Furthermore, as if the American Dialect Society's recent selection of the word ‘subprime’ as the official word of 2007 were not enough proof that thoughts of foreclosures, fraud and other failings have entrenched themselves in the general American consciousness, the National Foundation For Credit Counseling (NFCC) recently unveiled a few new statistics on the growing pessimism and concern among mortgage borrowers nationwide:

Sixty-one percent of homeowners who took the NFCC's online quiz do not believe their financial situations will be improved by refinancing their home, and well over half of the respondents actually reported having ‘trouble sleeping due to worry over their current financial situation, the possibility of losing their home or car, or the ability to use credit.’

The incidence of mortgage-induced insomnia has jumped 7% since last October, the organization added.

No one appears to have done any survey on the sleeping habits of loan originators or servicers these days, but one would not expect those results to be encouraging.

Thus, the inevitable question becomes whether there is any good news to report. And by good news, we seek not an isolated human-interest victory story, but actual industry indicators, legitimate opinions and data that might be interpreted as positive – no matter how slight. Here a few from recent days:

  • Mortgage applications rose last week after weeks of decline, according to the latest data from the Mortgage Bankers Association (MBA). The market composite index, which the MBA uses to measure application volume, increased 32.2% on a seasonally adjusted basis.

The refinance index posted particularly large gains – jumping 53.9%, and the refinance share of mortgage activity increased to 57.7% of total applications, MBA says.
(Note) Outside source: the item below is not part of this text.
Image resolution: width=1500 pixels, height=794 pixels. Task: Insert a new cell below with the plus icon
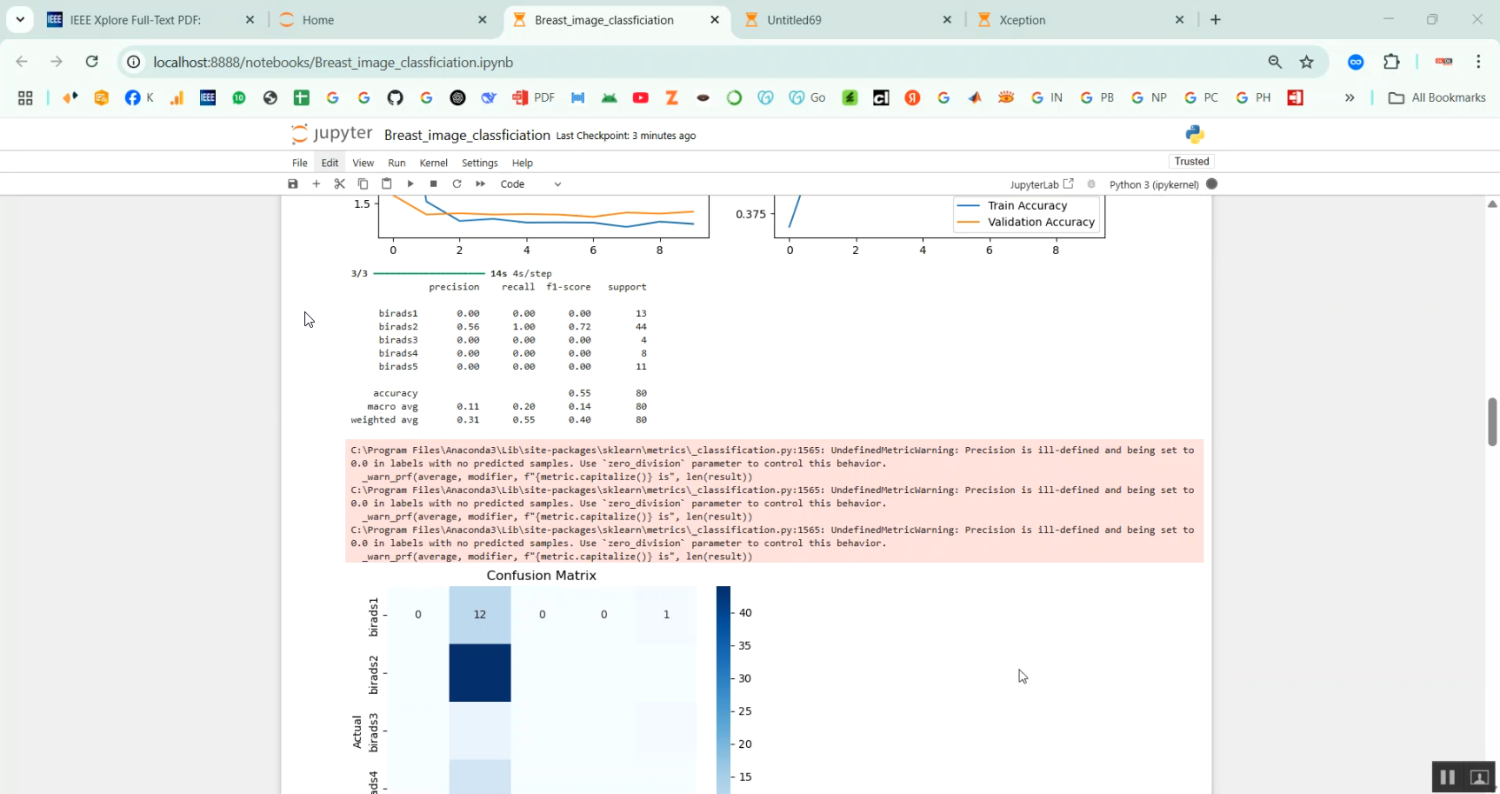coord(316,184)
  • Interest rates have fallen from last week across multiple mortgage products, reports Bankrate.com: The rate for a 30-year fixed-rate product has dropped 0.26%, while rates for 15-year fixed-rate loans and five-year adjustable-rate mortgages have decreased 0.31% and 0.33%, respectively, under Bankrate.com's test case on a $165,000 loan.
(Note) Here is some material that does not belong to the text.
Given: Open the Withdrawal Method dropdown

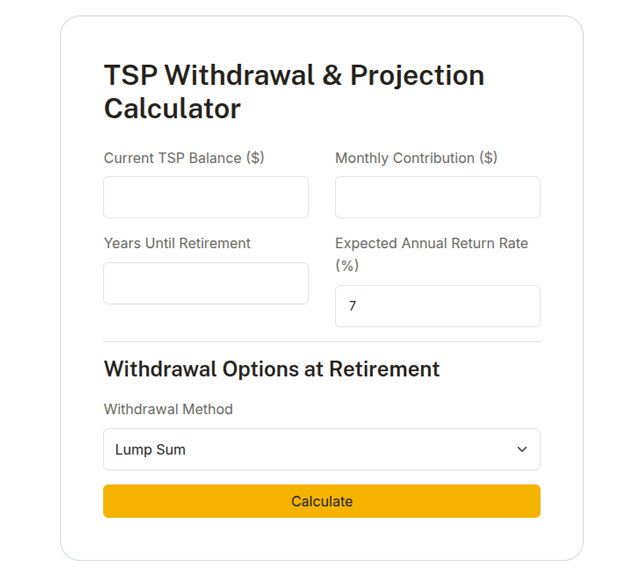Looking at the screenshot, I should tap(321, 449).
‘The reason mortgage rates have fallen so far isn't hard to find: Deepening fears over the economy,’ warns the Wall Street Journal. At the same time, though, some individual borrowers may have reason to welcome the news.

As Sterling Thomas, vice president of the Utah Housing Corp., told the Salt Lake Tribune, lower rates can spell greater ease of refinancing from potentially dangerous adjustable-rate loans to fixed-rate products. Moreover, he added, lower rates mean lower monthly payments.

  • While talk of a nationwide recession swirls, at least a few with some authority on economic matters still see something other than doom and gloom on the horizon.

In fact, ‘2008 looks to be a year of rising growth,’ St. Louis Federal Reserve Bank president William Poole recently told a gathering of financial planners in St. Louis. Forbes reported that Poole predicts ‘slow expansion’ for the first half of this year, followed by a ‘quickening pace.’

At the Commercial Mortgage Securities Association Investors Conference earlier this week, Peter Muoio of Maximus Investors acknowledged the risks of recession, but also raised the important possibility of a far less disastrous ‘muddle-through’ scenario. During a panel focusing on the economic outlook and industry implications, he pointed to such signs as export growth and strong non-residential construction as positive factors that should not be ignored.

Of course, clinging to some stray sunny prophecies – or even guardedly optimistic forecasts – in an environment where darker predictions dominate might not be the smartest move in the long run. But even though glass-half-full might be unreasonable, no one says we need to see the glass as completely drained – quite yet.